Wednesday, October 11, 2006

CULTURAL EVOLUTION

Some in the cognitive sciences are now suggesting that genetic evolution is no longer the primary force in evolution since the human animal is taking control, for good or ill, of his genetic future. Just think how many are being kept alive who would have died.

They now speak of cultural evolution. Can the way we adapt to our individual cultures create changes in our psychologies that will have survival repercussions? One of the things that struck me recently, thinking about cultural change, is the change I see from ancient Greek culture to primitive Christian culture and, now, to this culture. When I think about ancient Greek culture as revealed in its literature and drama, I imagine I can see entirely different psychologies as compared to now. Their dramas work out primitive sorts of emotions, such as revenge, deep family protective feelings, tribal relations, Dionysian revels, deeply seated taboos and what happens when one does not adhere to the cultural line, the bonding of comrades in arms, a mother love which is almost animal-like in its intensity, the earliest conscious acknowledgment of incest problems, pride in relation to gods. It’s all very rough and unconsciously deep stuff, not finely divided. It’s what you’d expect from people not too far from being animals themselves.

Then come monotheistic religions like Christianity, where, if one really thinks about it, humans begin to have “finer” feelings, feelings more subtle and less primitive. It’s the first really conscious expression of love for one’s fellow man which is not a comrade-in-arms sort of dependent love. But the Old Testament shows that a lot of the primitive psychology was still there, tribal stuff, superstitious madness, fortune telling (i.e. the Prophets). Next we leap 1500 years to the French “troveres”, the medieval singers, in whose songs the more delicate feelings of romantic love emerges—a love whose purpose is not just procreation. And then we come to our time when, if others are like me, we are, if we wish not to be manipulated by popular media, pulling back from the broader, sloppier, oten-manipulated emotions like, for example, patriotism and nationalism. This pulling back from simplistic feeling is for self-preservation. Our feelings are more finely tuned and guarded. We can’t be so easily manipulated. I think of the remaining warrior types who sadly can still be manipulated by politicians to go into unnecessary and stupid battle situations and who die without issue. How good is that for an adaptive survival plan? Or those stupid terrorist lads, out there blowing themselves up without children? A thread that runs all the way through my brief history, seems to me, is men's softening and freeing attitudes toward women in general, women taking their place in political life.

Finally, a historian whose name I've forgotten suggested that history is replete with tales of civilizations who prospered, grew soft, only to be overrun by more barbaric civilizations who were, in turn, civilized and grew soft only to be overrun. . . . I wonder if modern armaments have made that scenario obsolete?

The foregoing were my own rough and broad thoughts, thrown down on paper for your consideration. Still, I think they suggest some possible truths or ways of thinking about our forbearers. If the rest of us can just keep from letting the warriors start an atomic war which kills us all, they’re doing a tremendous job for us, eliminating their more grossly-tuned emotional outbursts that come from violent genes. The outcome has to be a generally less violent society, one in which the survival instinct overcomes the death instinct. Think about that!!!!!!!!!!

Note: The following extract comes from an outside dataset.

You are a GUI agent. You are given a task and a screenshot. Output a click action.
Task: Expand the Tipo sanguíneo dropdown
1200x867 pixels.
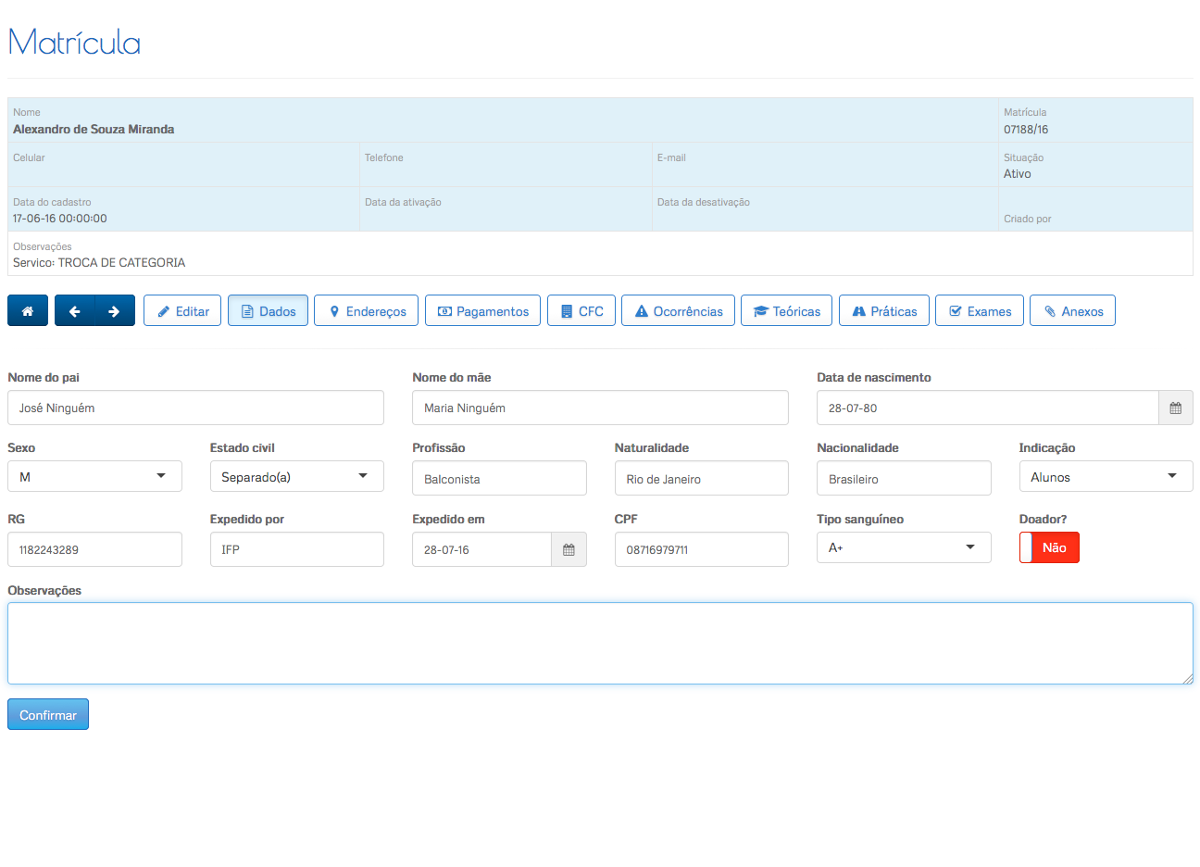[x=903, y=548]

BURT LANCASTER AND ASSISTED SUICIDE

Just finished Kate Buford’s bio of Lancaster and got online to buy “Ulzana’s Raid” which Kate says is now a highly-rated film. I’m sure I saw it when I wa'r a younger man. But to buy it, I had to fork out 15 bucks for a very yellowed VHS copy. To get a better DVD version, I was looking at 75 dollars. Some people know the film business pretty well, don’t they? I was really disappointed by the visual quality of the film I got but am not willing to fork over 75 buck for better. I had not realized just how many fine movies he did make, and how many failed because they were too real for their time or too experimental. It’s not what one usually thinks when he thinks of Burt Lancaster. Now I know, and delighted in coming across the parts he played that I remember so well—once my memory was jogged.

That old atheist Burt died on my 57th birthday in 1994. October 20th. He spent the last 4 years of his life in a wheelchair almost unable to communicate with anyone until he died of a massive heart attack while lying in bed beside his wife, Susan Martin Lancaster. I just wonder what this very physical man would have decided? I wonder what he thought during those four years while others wiped his butt and tended to his every need? He was so proud of his physicality.

MOVIES

I just saw The Departed. Movies on my current list to see are The Illusionist, Marie Antoinette, The Good Shepherd, Stranger Than Fiction.